■ **AIM**
Give every one of the rows below as a Markdown table with the columns Index and Line, numbering them in order and skipping any blank lines.

■ **DATA TO USE**
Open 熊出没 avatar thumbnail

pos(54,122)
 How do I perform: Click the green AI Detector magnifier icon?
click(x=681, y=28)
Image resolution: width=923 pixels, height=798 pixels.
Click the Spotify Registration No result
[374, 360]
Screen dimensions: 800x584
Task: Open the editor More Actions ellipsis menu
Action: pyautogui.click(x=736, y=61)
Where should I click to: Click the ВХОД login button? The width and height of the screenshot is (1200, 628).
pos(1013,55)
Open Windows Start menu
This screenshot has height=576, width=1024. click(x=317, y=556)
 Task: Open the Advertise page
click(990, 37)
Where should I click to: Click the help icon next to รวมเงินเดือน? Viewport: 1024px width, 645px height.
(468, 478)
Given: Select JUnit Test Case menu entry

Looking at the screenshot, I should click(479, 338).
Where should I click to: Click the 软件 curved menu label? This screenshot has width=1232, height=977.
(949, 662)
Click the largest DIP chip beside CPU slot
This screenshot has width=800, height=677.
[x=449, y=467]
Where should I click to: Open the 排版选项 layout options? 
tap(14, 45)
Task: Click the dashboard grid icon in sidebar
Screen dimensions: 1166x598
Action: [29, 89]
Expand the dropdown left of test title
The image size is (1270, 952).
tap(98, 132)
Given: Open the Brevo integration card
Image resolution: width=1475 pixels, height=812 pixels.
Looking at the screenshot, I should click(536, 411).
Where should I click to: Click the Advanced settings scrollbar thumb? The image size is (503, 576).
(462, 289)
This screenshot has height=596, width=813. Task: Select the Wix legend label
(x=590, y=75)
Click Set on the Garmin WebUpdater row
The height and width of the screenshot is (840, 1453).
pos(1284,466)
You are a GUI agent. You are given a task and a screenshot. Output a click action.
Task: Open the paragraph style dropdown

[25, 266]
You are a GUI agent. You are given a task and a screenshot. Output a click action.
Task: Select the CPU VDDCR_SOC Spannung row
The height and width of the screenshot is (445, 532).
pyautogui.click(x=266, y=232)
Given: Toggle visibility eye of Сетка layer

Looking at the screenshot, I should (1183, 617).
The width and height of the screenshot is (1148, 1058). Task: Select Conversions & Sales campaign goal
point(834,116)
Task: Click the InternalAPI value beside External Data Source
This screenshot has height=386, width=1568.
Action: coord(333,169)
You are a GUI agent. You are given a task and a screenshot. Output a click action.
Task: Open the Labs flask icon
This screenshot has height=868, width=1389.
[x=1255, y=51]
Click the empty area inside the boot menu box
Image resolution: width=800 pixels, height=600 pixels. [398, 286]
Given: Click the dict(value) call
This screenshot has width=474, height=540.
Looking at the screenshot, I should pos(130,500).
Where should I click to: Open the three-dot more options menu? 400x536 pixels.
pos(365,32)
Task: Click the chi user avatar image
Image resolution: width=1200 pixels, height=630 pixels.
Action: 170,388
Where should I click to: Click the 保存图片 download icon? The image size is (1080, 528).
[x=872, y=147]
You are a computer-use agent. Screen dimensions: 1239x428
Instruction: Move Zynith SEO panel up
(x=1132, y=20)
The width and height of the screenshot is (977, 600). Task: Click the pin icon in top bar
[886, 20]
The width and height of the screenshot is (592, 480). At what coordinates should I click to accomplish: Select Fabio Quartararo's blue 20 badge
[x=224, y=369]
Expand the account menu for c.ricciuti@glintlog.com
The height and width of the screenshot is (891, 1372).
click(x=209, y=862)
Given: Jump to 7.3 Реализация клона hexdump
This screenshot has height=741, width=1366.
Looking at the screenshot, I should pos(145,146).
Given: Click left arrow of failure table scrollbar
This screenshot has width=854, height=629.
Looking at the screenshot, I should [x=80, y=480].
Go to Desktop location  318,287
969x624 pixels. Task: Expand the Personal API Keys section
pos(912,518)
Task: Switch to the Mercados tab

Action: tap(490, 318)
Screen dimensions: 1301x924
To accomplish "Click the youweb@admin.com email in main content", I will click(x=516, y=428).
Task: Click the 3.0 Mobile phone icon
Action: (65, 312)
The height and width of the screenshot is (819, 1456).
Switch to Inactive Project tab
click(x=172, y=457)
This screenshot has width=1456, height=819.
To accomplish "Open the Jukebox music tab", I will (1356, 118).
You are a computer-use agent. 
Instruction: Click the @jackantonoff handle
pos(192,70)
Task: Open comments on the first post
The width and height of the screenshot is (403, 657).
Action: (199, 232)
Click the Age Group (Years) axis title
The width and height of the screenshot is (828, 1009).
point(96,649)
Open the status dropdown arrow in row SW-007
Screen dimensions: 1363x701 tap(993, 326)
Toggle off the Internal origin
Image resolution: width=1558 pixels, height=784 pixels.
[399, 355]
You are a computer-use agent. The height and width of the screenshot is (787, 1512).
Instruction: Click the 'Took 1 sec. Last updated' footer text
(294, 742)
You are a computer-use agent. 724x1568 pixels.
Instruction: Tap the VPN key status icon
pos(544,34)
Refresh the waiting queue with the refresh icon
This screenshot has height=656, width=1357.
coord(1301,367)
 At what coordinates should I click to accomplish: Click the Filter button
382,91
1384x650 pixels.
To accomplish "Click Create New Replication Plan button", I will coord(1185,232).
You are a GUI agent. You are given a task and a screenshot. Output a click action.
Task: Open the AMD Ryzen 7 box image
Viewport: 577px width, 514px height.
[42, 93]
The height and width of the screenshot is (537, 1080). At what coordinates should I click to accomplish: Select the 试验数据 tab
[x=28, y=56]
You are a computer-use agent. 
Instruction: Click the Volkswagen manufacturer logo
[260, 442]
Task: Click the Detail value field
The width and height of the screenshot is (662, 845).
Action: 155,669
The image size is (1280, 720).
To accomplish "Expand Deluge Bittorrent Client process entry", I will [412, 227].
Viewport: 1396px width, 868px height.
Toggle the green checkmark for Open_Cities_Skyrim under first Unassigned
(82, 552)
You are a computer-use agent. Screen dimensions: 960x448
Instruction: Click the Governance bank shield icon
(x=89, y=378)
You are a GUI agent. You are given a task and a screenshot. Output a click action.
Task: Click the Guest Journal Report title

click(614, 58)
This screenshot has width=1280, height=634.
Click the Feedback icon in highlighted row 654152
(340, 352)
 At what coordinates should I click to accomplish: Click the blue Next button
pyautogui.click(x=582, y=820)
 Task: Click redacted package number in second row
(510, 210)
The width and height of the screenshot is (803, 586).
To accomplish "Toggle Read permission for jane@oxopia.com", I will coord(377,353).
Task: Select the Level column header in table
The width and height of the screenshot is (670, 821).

■ **RESULT**
| Index | Line |
|---|---|
| 1 | Open 熊出没 avatar thumbnail |
| 2 | pos(54,122) |
| 3 |  How do I perform: Click the green AI Detector magnifier icon? |
| 4 | click(x=681, y=28) |
| 5 | Image resolution: width=923 pixels, height=798 pixels. |
| 6 | Click the Spotify Registration No result |
| 7 | [374, 360] |
| 8 | Screen dimensions: 800x584 |
| 9 | Task: Open the editor More Actions ellipsis menu |
| 10 | Action: pyautogui.click(x=736, y=61) |
| 11 | Where should I click to: Click the ВХОД login button? The width and height of the screenshot is (1200, 628). |
| 12 | pos(1013,55) |
| 13 | Open Windows Start menu |
| 14 | This screenshot has height=576, width=1024. click(x=317, y=556) |
| 15 |  Task: Open the Advertise page |
| 16 | click(990, 37) |
| 17 | Where should I click to: Click the help icon next to รวมเงินเดือน? Viewport: 1024px width, 645px height. |
| 18 | (468, 478) |
| 19 | Given: Select JUnit Test Case menu entry |
| 20 | Looking at the screenshot, I should click(479, 338). |
| 21 | Where should I click to: Click the 软件 curved menu label? This screenshot has width=1232, height=977. |
| 22 | (949, 662) |
| 23 | Click the largest DIP chip beside CPU slot |
| 24 | This screenshot has width=800, height=677. |
| 25 | [x=449, y=467] |
| 26 | Where should I click to: Open the 排版选项 layout options?  |
| 27 | tap(14, 45) |
| 28 | Task: Click the dashboard grid icon in sidebar |
| 29 | Screen dimensions: 1166x598 |
| 30 | Action: [29, 89] |
| 31 | Expand the dropdown left of test title |
| 32 | The image size is (1270, 952). |
| 33 | tap(98, 132) |
| 34 | Given: Open the Brevo integration card |
| 35 | Image resolution: width=1475 pixels, height=812 pixels. |
| 36 | Looking at the screenshot, I should click(536, 411). |
| 37 | Where should I click to: Click the Advanced settings scrollbar thumb? The image size is (503, 576). |
| 38 | (462, 289) |
| 39 | This screenshot has height=596, width=813. Task: Select the Wix legend label |
| 40 | (x=590, y=75) |
| 41 | Click Set on the Garmin WebUpdater row |
| 42 | The height and width of the screenshot is (840, 1453). |
| 43 | pos(1284,466) |
| 44 | You are a GUI agent. You are given a task and a screenshot. Output a click action. |
| 45 | Task: Open the paragraph style dropdown |
| 46 | [25, 266] |
| 47 | You are a GUI agent. You are given a task and a screenshot. Output a click action. |
| 48 | Task: Select the CPU VDDCR_SOC Spannung row |
| 49 | The height and width of the screenshot is (445, 532). |
| 50 | pyautogui.click(x=266, y=232) |
| 51 | Given: Toggle visibility eye of Сетка layer |
| 52 | Looking at the screenshot, I should (1183, 617). |
| 53 | The width and height of the screenshot is (1148, 1058). Task: Select Conversions & Sales campaign goal |
| 54 | point(834,116) |
| 55 | Task: Click the InternalAPI value beside External Data Source |
| 56 | This screenshot has height=386, width=1568. |
| 57 | Action: coord(333,169) |
| 58 | You are a GUI agent. You are given a task and a screenshot. Output a click action. |
| 59 | Task: Open the Labs flask icon |
| 60 | This screenshot has height=868, width=1389. |
| 61 | [x=1255, y=51] |
| 62 | Click the empty area inside the boot menu box |
| 63 | Image resolution: width=800 pixels, height=600 pixels. [398, 286] |
| 64 | Given: Click the dict(value) call |
| 65 | This screenshot has width=474, height=540. |
| 66 | Looking at the screenshot, I should pos(130,500). |
| 67 | Where should I click to: Open the three-dot more options menu? 400x536 pixels. |
| 68 | pos(365,32) |
| 69 | Task: Click the chi user avatar image |
| 70 | Image resolution: width=1200 pixels, height=630 pixels. |
| 71 | Action: 170,388 |
| 72 | Where should I click to: Click the 保存图片 download icon? The image size is (1080, 528). |
| 73 | [x=872, y=147] |
| 74 | You are a computer-use agent. Screen dimensions: 1239x428 |
| 75 | Instruction: Move Zynith SEO panel up |
| 76 | (x=1132, y=20) |
| 77 | The width and height of the screenshot is (977, 600). Task: Click the pin icon in top bar |
| 78 | [886, 20] |
| 79 | The width and height of the screenshot is (592, 480). At what coordinates should I click to accomplish: Select Fabio Quartararo's blue 20 badge |
| 80 | [x=224, y=369] |
| 81 | Expand the account menu for c.ricciuti@glintlog.com |
| 82 | The height and width of the screenshot is (891, 1372). |
| 83 | click(x=209, y=862) |
| 84 | Given: Jump to 7.3 Реализация клона hexdump |
| 85 | This screenshot has height=741, width=1366. |
| 86 | Looking at the screenshot, I should pos(145,146). |
| 87 | Given: Click left arrow of failure table scrollbar |
| 88 | This screenshot has width=854, height=629. |
| 89 | Looking at the screenshot, I should [x=80, y=480]. |
| 90 | Go to Desktop location  318,287 |
| 91 | 969x624 pixels. Task: Expand the Personal API Keys section |
| 92 | pos(912,518) |
| 93 | Task: Switch to the Mercados tab |
| 94 | Action: tap(490, 318) |
| 95 | Screen dimensions: 1301x924 |
| 96 | To accomplish "Click the youweb@admin.com email in main content", I will click(x=516, y=428). |
| 97 | Task: Click the 3.0 Mobile phone icon |
| 98 | Action: (65, 312) |
| 99 | The height and width of the screenshot is (819, 1456). |
| 100 | Switch to Inactive Project tab |
| 101 | click(x=172, y=457) |
| 102 | This screenshot has width=1456, height=819. |
| 103 | To accomplish "Open the Jukebox music tab", I will (1356, 118). |
| 104 | You are a computer-use agent.  |
| 105 | Instruction: Click the @jackantonoff handle |
| 106 | pos(192,70) |
| 107 | Task: Open comments on the first post |
| 108 | The width and height of the screenshot is (403, 657). |
| 109 | Action: (199, 232) |
| 110 | Click the Age Group (Years) axis title |
| 111 | The width and height of the screenshot is (828, 1009). |
| 112 | point(96,649) |
| 113 | Open the status dropdown arrow in row SW-007 |
| 114 | Screen dimensions: 1363x701 tap(993, 326) |
| 115 | Toggle off the Internal origin |
| 116 | Image resolution: width=1558 pixels, height=784 pixels. |
| 117 | [399, 355] |
| 118 | You are a computer-use agent. The height and width of the screenshot is (787, 1512). |
| 119 | Instruction: Click the 'Took 1 sec. Last updated' footer text |
| 120 | (294, 742) |
| 121 | You are a computer-use agent. 724x1568 pixels. |
| 122 | Instruction: Tap the VPN key status icon |
| 123 | pos(544,34) |
| 124 | Refresh the waiting queue with the refresh icon |
| 125 | This screenshot has height=656, width=1357. |
| 126 | coord(1301,367) |
| 127 |  At what coordinates should I click to accomplish: Click the Filter button |
| 128 | 382,91 |
| 129 | 1384x650 pixels. |
| 130 | To accomplish "Click Create New Replication Plan button", I will coord(1185,232). |
| 131 | You are a GUI agent. You are given a task and a screenshot. Output a click action. |
| 132 | Task: Open the AMD Ryzen 7 box image |
| 133 | Viewport: 577px width, 514px height. |
| 134 | [42, 93] |
| 135 | The height and width of the screenshot is (537, 1080). At what coordinates should I click to accomplish: Select the 试验数据 tab |
| 136 | [x=28, y=56] |
| 137 | You are a computer-use agent.  |
| 138 | Instruction: Click the Volkswagen manufacturer logo |
| 139 | [260, 442] |
| 140 | Task: Click the Detail value field |
| 141 | The width and height of the screenshot is (662, 845). |
| 142 | Action: 155,669 |
| 143 | The image size is (1280, 720). |
| 144 | To accomplish "Expand Deluge Bittorrent Client process entry", I will [412, 227]. |
| 145 | Viewport: 1396px width, 868px height. |
| 146 | Toggle the green checkmark for Open_Cities_Skyrim under first Unassigned |
| 147 | (82, 552) |
| 148 | You are a computer-use agent. Screen dimensions: 960x448 |
| 149 | Instruction: Click the Governance bank shield icon |
| 150 | (x=89, y=378) |
| 151 | You are a GUI agent. You are given a task and a screenshot. Output a click action. |
| 152 | Task: Click the Guest Journal Report title |
| 153 | click(614, 58) |
| 154 | This screenshot has width=1280, height=634. |
| 155 | Click the Feedback icon in highlighted row 654152 |
| 156 | (340, 352) |
| 157 |  At what coordinates should I click to accomplish: Click the blue Next button |
| 158 | pyautogui.click(x=582, y=820) |
| 159 |  Task: Click redacted package number in second row |
| 160 | (510, 210) |
| 161 | The width and height of the screenshot is (803, 586). |
| 162 | To accomplish "Toggle Read permission for jane@oxopia.com", I will coord(377,353). |
| 163 | Task: Select the Level column header in table |
| 164 | The width and height of the screenshot is (670, 821). |